OD-Characterization of Certain Four Dimensional Linear Groups with Related Results Concerning Degree Patterns

TL;DR

This paper investigates the prime graph degree patterns of finite groups, establishes bounds on the sum of degrees, analyzes simple Lie type groups, and proves certain linear groups are uniquely characterized by their degree patterns.

Contribution

It provides bounds on the sum of degrees in prime graphs, details degree patterns for finite simple groups of Lie type, and proves specific linear groups are OD-characterizable.

Findings

Sharp bounds on the sum of degrees in prime graphs.

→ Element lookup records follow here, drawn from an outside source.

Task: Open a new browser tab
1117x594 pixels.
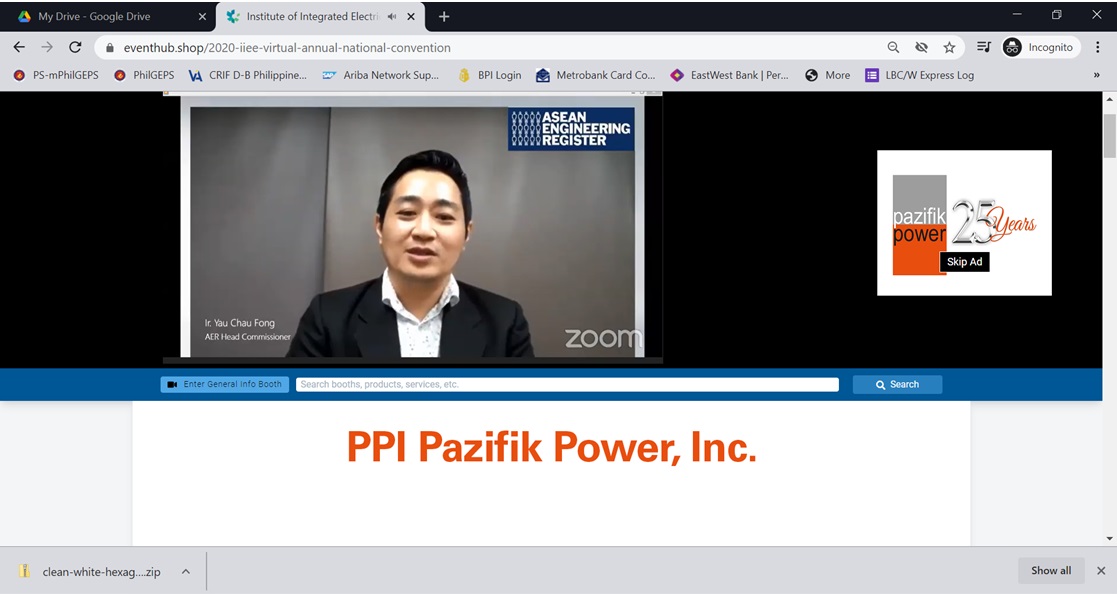Action: click(444, 17)
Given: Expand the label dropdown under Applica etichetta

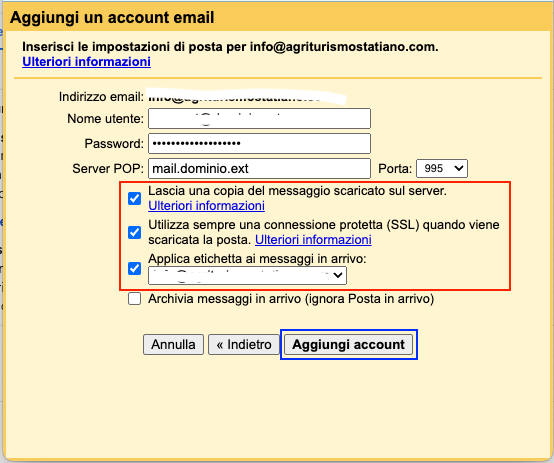Looking at the screenshot, I should point(247,275).
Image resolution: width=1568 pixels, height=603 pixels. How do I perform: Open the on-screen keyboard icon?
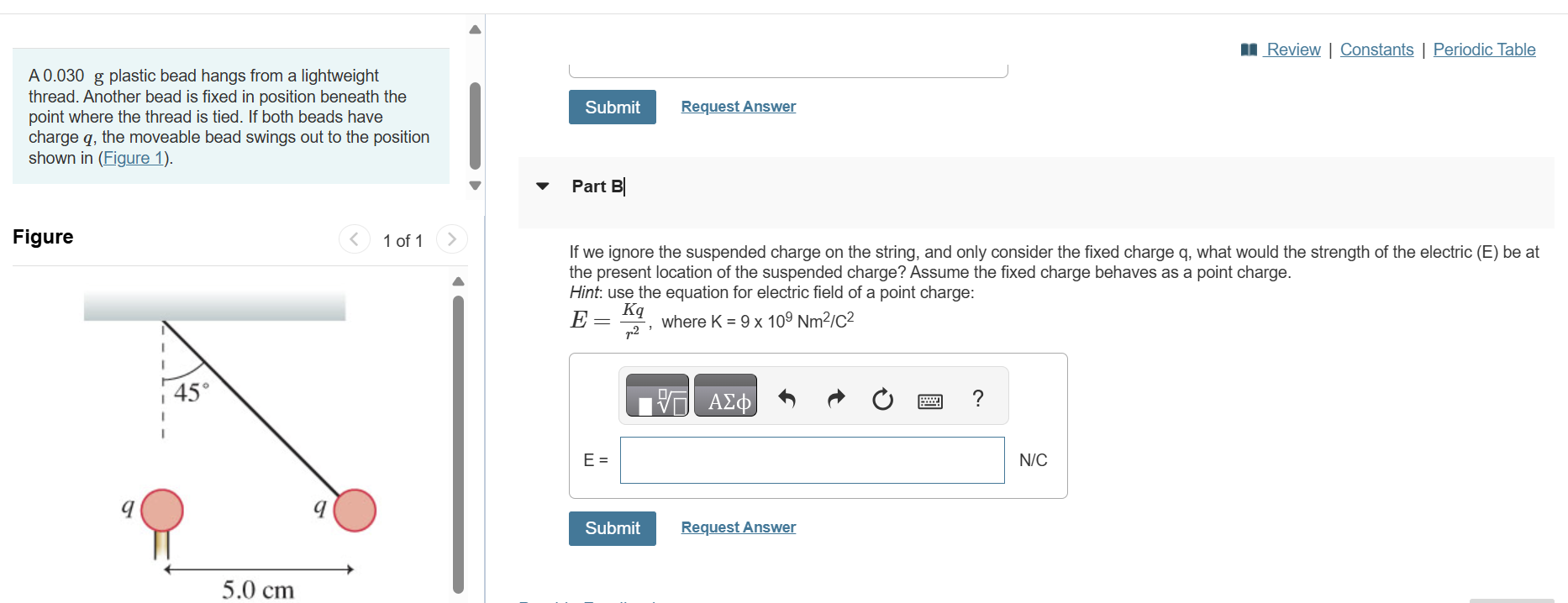[930, 401]
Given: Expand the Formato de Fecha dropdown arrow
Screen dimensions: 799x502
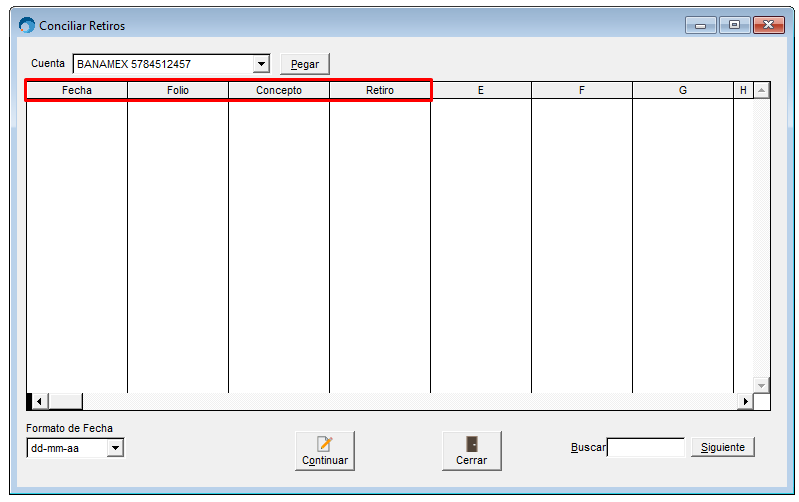Looking at the screenshot, I should [x=116, y=448].
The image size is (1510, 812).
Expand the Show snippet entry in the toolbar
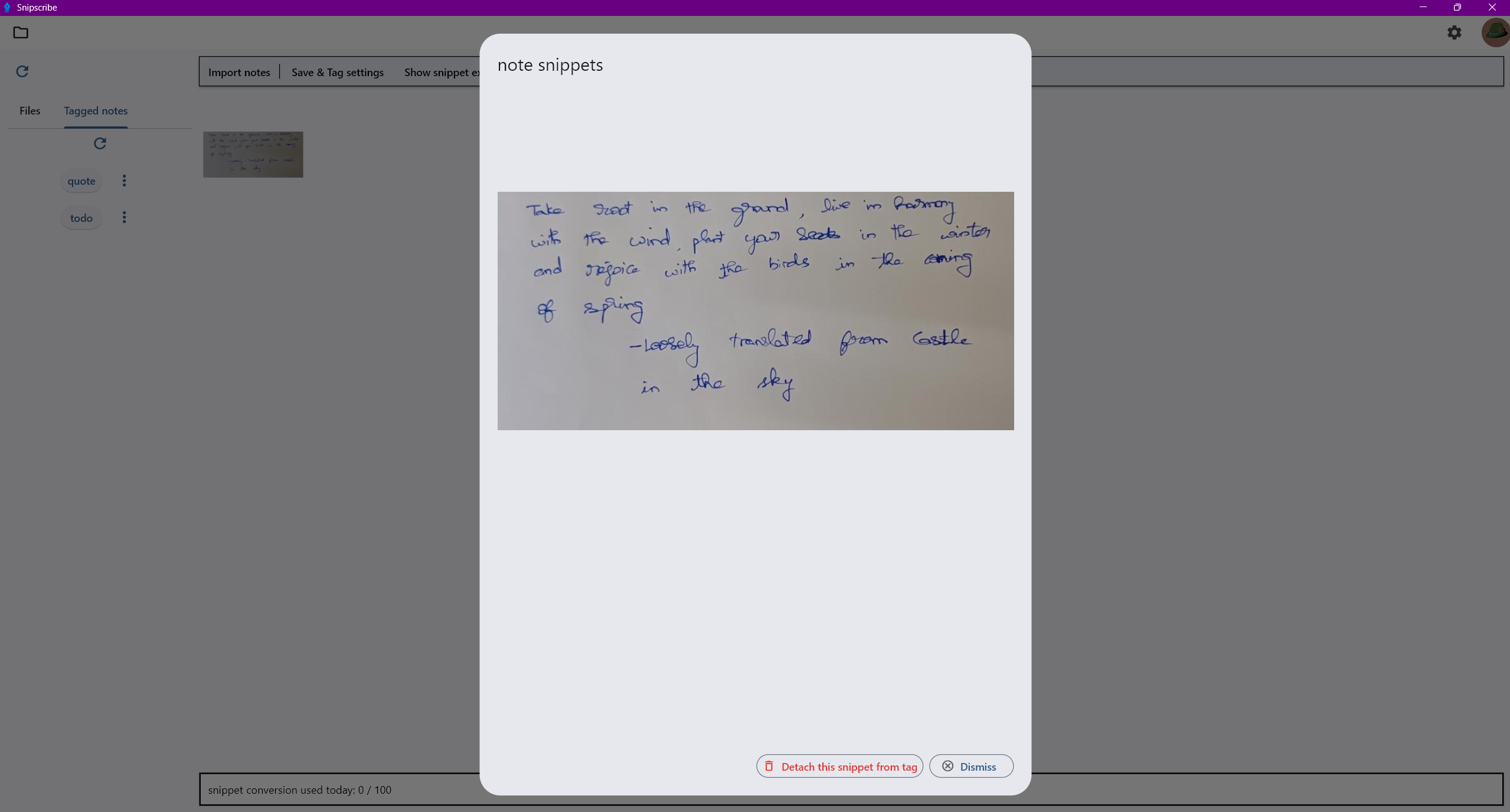(443, 72)
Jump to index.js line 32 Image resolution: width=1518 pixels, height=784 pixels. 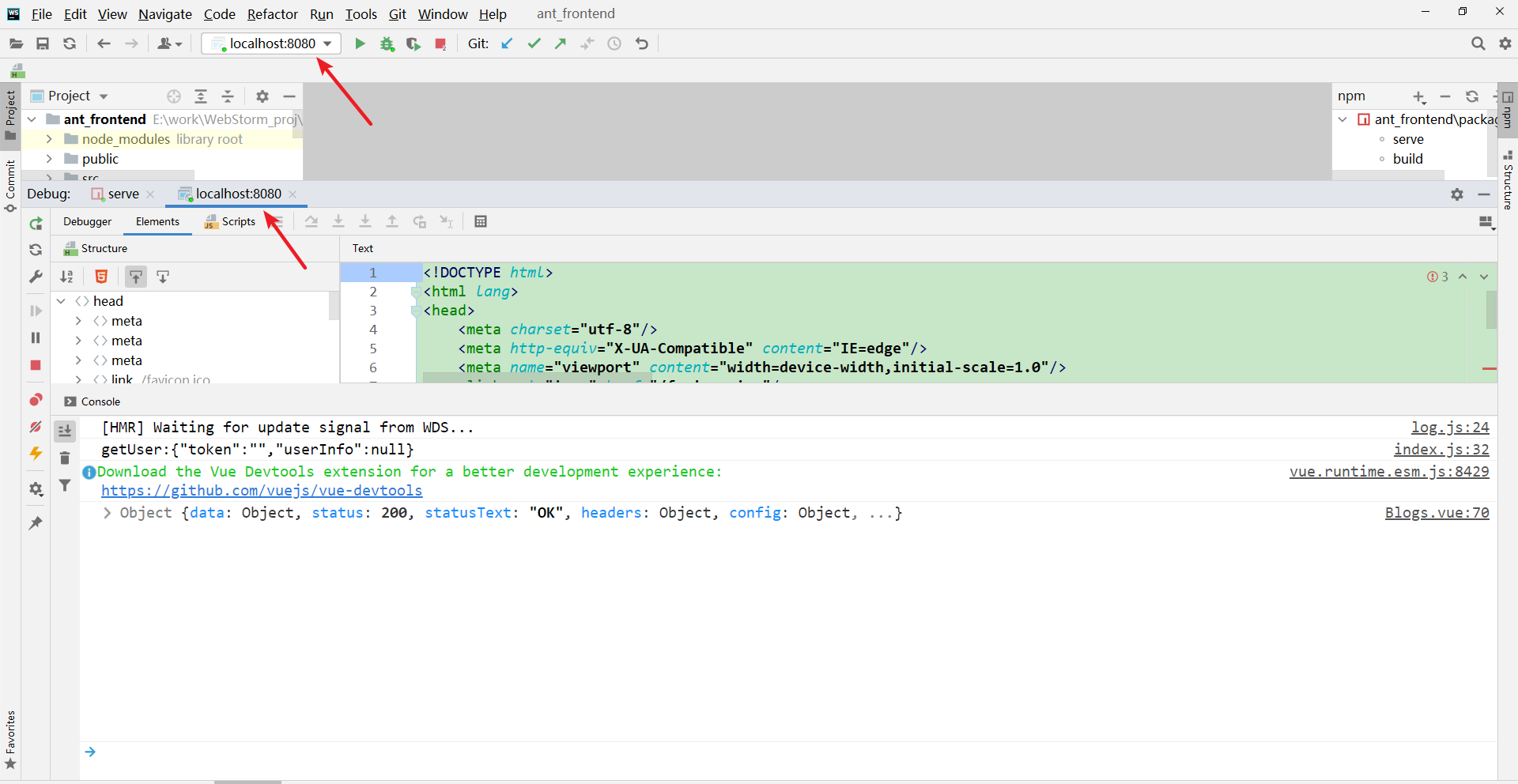coord(1441,450)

Degree patterns for finite simple groups of Lie type.

Linear groups L_4(19), L_4(23), L_4(27), L_4(29), L_4(31), L_4(32), L_4(37) are OD-characterizable.

Abstract

The prime graph of a finite group $G$, which is denoted by ${\rm GK}(G)$, is a simple graph whose vertex set is comprised of the prime divisors of $|G|$ and two distinct prime divisors $p$ and $q$ are joined by an edge if and only if there exists an element of order $pq$ in $G$. Let $p_1<p_2<...<p_k$ be all prime divisors of $|G|$. Then the degree pattern of $G$ is defined as ${\rm D}(G)=(deg_G(p_1), deg_G(p_2),..., deg_G(p_k))$, where $deg_G(p)$ signifies the degree of the vertex $p$ in ${\rm GK}(G)$. A finite group $H$ is said to be OD-characterizable if $G\cong H$ for every finite group $G$ such that $|G|=|H|$ and ${\rm D}(G)={\rm D}(H)$. The purpose of this article is threefold. First, it finds sharp upper and lower bounds on $\vartheta(G)$, the sum of degrees of all vertices in ${\rm GK}(G)$, for any finite group $G$ (Theorem 2.1). Second, it provides the degree of vertices 2 and the characteristic $p$ of the base field of any finite simple group of Lie type in their prime graphs (Propositions 3.1-3.7). Third, it proves the linear groups $L_4(19)$, $L_4(23)$, $L_4(27)$, $L_4(29)$, $L_4(31)$, $L_4(32)$ and $L_4(37)$ are OD-characterizable (Theorem 4.2).